Discovery of High-Energy and Very High-Energy γ-Ray Emission from the Blazar RBS 0413

 

 

RBS 0413 spectral energy distribution. For more details see Figure 3 below.

 

Reference: E. Aliu et al. (The VERITAS Collaboration), Astrophysical Journal 750: 94, 2012

Full text version

ArXiv: ArXiV:1204.0865

Contacts: Gunes Senturk, Pascal Fortin, Deirdre Horan

 

We report on the detection of the blazar RBS 0413 in high-energy (HE; E>100 MeV) and very high-energy (VHE; E>100 GeV) gamma rays with the Fermi Gamma-ray Space Telescope and VERITAS, respectively. RBS 0413 is an active galaxy of the BL Lac class located at a redshift of 0.190. VERITAS, as a ground-based gamma-ray telescope, performs mostly pointed observations, where target selection is crucial. This joint discovery is a case where Fermi provided valuable information for VERITAS observation strategies.

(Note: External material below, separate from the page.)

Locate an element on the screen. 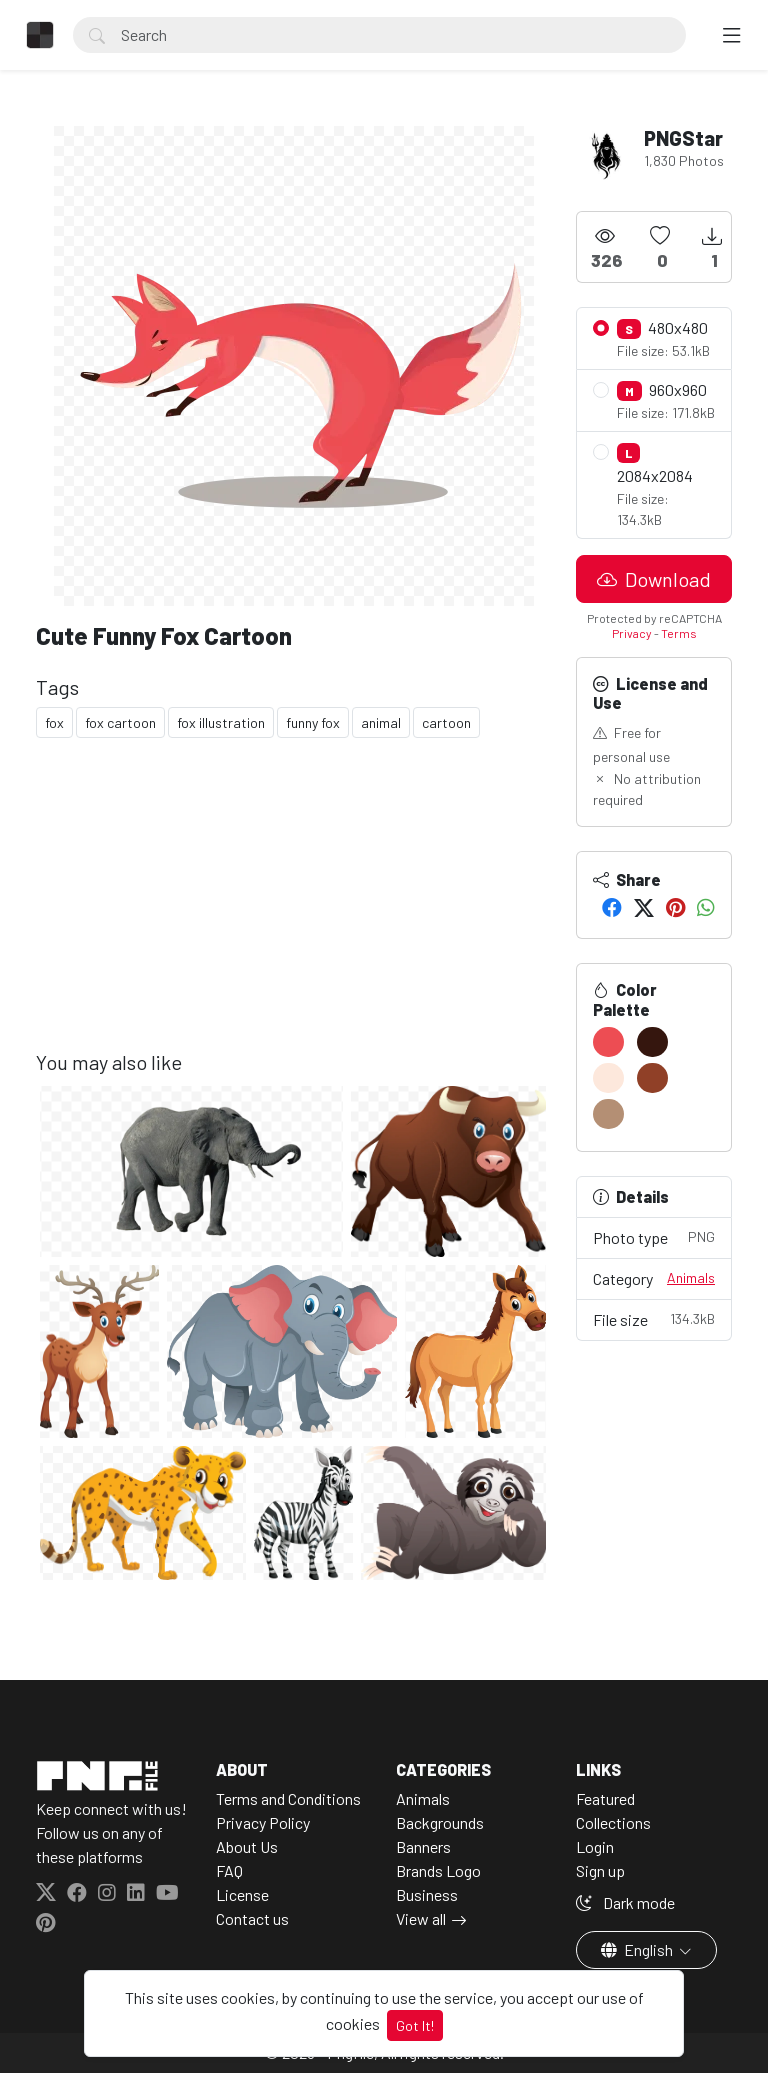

BL Lac objects are natural laboratories where particles in a jet plasma outflowing from a central supermassive black hole are accelerated to ultrarelativistic speeds. Their jet is oriented along the observer’s line of sight, resulting in extreme observational properties such as boosted apparent luminosity and minute-scale variabilities accompanying giant flares that are among nature’s most powerful energy releases. The outstanding question about these objects is which physical mechanisms are responsible for the observed emission. In this work, we analyzed multiwavelength spectral data extending from the optical band to VHE gamma rays and looked for temporal variabilities in HE and VHE bands to investigate this question.

 

Tar file containing tables from paper and FITS files of results

Figures from paper (click to get full size image):

 

Figure 1:  VERITAS measured photon spectrum of RBS 0413. See text for the parameters of the power-law fit shown.
Figure 2: Top: 30-day light curve for the VERITAS data. A fit with a constant function gives a Χ2/dof value of 14/8, corresponding to a fit probability of 8%, consistent with the hypothesis of a constant flux. The negative flux point corresponding to the upper limit point in the light curve was included in the fit. Bottom: The light curve for the Fermi data using ~6-month wide time bins. The shaded areas represent the time intervals that were excluded to avoid solar contamination. In both graphs, the dashed lines represent the constant fit function.
Figure 3: RBS 0413 spectral energy distribution. Absorption in the VHE region due to the EBL is taken into account in the fits using the model of Finke et al. (2010). The models are described in detail in the text.